I think the resistor is the best idea. Or just let it discharge naturally if there's no big hurry.


----------



## erics37

joethemechanic said:


> Real men use their finger


I don't need to hear about your self-stimulation methods.


----------



## joethemechanic

In high school we use to yell catch and toss them to a new kid. But then again, we already knew what their charge status was


----------



## FireInTheWire

erics37 said:


> I think the resistor is the best idea. Or just let it discharge naturally if there's no big hurry.

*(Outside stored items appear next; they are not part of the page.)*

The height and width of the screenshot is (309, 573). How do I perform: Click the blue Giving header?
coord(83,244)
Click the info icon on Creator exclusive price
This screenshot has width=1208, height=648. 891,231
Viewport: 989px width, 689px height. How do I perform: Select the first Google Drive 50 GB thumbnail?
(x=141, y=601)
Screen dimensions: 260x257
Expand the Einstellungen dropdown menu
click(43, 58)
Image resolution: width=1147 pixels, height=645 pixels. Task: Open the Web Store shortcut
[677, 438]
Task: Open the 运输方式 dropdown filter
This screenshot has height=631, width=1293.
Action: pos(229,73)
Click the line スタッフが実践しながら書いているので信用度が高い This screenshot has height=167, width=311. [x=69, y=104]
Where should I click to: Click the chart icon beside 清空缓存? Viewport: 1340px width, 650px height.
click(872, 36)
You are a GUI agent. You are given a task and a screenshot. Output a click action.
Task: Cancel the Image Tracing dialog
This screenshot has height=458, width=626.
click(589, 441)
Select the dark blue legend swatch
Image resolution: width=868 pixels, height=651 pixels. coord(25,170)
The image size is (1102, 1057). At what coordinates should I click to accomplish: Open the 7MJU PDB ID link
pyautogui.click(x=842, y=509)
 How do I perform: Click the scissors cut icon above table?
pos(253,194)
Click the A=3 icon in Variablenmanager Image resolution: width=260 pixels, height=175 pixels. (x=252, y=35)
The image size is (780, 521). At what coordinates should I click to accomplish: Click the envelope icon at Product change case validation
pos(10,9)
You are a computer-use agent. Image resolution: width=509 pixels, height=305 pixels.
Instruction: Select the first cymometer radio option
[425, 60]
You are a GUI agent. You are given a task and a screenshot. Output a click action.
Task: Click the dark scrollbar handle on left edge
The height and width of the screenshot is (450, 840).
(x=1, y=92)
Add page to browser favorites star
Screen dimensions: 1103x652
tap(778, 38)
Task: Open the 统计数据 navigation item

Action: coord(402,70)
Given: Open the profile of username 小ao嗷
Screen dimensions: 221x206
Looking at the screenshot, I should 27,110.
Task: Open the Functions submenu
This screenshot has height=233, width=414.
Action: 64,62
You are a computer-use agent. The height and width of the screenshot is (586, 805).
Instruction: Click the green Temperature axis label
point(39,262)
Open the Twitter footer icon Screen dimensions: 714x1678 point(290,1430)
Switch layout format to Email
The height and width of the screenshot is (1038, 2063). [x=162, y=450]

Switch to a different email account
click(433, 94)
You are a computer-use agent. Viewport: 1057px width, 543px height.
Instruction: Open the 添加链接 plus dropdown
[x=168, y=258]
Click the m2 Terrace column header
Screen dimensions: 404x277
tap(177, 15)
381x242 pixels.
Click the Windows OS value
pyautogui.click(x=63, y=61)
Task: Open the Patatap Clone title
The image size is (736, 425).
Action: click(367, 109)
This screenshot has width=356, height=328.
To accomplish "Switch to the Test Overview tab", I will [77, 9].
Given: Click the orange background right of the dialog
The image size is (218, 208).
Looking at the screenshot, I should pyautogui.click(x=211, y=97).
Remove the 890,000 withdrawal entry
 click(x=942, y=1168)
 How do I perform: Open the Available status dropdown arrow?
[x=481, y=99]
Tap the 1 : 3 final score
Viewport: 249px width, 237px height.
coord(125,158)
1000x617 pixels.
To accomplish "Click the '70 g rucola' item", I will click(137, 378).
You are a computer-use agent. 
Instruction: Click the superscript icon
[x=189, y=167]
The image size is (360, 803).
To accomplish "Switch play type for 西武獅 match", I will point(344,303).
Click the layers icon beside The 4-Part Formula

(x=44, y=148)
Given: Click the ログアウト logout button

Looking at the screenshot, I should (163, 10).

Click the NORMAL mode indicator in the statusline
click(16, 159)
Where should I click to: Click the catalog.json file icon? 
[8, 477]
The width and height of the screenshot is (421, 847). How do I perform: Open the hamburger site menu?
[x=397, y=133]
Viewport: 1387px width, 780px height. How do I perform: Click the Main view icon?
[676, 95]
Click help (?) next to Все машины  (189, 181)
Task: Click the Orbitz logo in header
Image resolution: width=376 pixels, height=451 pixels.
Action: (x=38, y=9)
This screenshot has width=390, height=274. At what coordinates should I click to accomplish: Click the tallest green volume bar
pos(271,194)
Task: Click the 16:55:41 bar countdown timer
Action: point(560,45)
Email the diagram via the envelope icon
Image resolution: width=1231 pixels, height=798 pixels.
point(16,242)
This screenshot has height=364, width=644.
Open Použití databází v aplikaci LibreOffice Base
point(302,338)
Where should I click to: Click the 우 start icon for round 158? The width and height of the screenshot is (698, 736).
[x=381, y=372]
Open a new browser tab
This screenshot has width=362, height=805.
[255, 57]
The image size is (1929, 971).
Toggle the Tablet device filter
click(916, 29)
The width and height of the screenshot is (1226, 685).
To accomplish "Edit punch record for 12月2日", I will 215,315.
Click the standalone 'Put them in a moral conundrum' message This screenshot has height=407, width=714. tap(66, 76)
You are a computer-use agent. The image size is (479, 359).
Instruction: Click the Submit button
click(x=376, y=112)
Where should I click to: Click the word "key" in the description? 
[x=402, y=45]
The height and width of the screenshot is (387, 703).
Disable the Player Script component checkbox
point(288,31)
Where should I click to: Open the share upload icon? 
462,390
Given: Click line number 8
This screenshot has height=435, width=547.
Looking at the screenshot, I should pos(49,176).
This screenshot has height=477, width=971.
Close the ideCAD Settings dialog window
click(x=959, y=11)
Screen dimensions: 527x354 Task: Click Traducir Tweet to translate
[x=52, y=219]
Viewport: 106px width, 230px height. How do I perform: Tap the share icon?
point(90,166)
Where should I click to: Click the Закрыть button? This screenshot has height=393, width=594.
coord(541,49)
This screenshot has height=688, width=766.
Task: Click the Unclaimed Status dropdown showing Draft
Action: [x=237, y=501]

So should I hook the resistor onto a wire that's connected to a hot stick or something? Or I have some fiberglass glow rods...

I'm sorry, it's actually a 2300 V capacitor, not 6200. It was probably wishful thinking on my part .


----------



## HARRY304E

FireInTheWire said:


> So should I hook the resistor onto a wire that's connected to a hot stick or something? Or I have some fiberglass glow rods...
> 
> I'm sorry, it's actually a 2300 V capacitor, not 6200. It was probably wishful thinking on my part .


Read this...http://www.repairfaq.org/sam/captest.htm#ctsdc


----------



## FireInTheWire

HARRY304E said:


> Read this...http://www.repairfaq.org/sam/captest.htm#ctsdc


This was good. Thanks!


----------



## NWsparky

One of the building engineers I have worked with used a heat gun he said to discharge before, it also works for equalizing a UPS strings voltage before initial hook up to DC plant (just FYI)


----------



## Zog

FireInTheWire said:


> Hello everyone, what is the safest way to discharge a capacitor? I have a 6200 V capacitor of unknown status from a microwave that I need to discharge for my Tesla coil. I've got little experience with capacitors as yet.
> 
> Thanks!


Um, a discharge stick?

http://www.mitchellinstrument.com/s...orting-probes-capacitive-discharge-tools.html


----------



## nolabama

Zog said:


> Um, a discharge stick?
> 
> http://www.mitchellinstrument.com/safety-and-personal-protective-equipment-ppe/electrical-grounding/shorting-probes-capacitive-discharge-tools.html


Is a shorting probe different than a grounding means? They look like tbe same thing.


----------



## Zog

nolabama said:


> Is a shorting probe different than a grounding means? They look like tbe same thing.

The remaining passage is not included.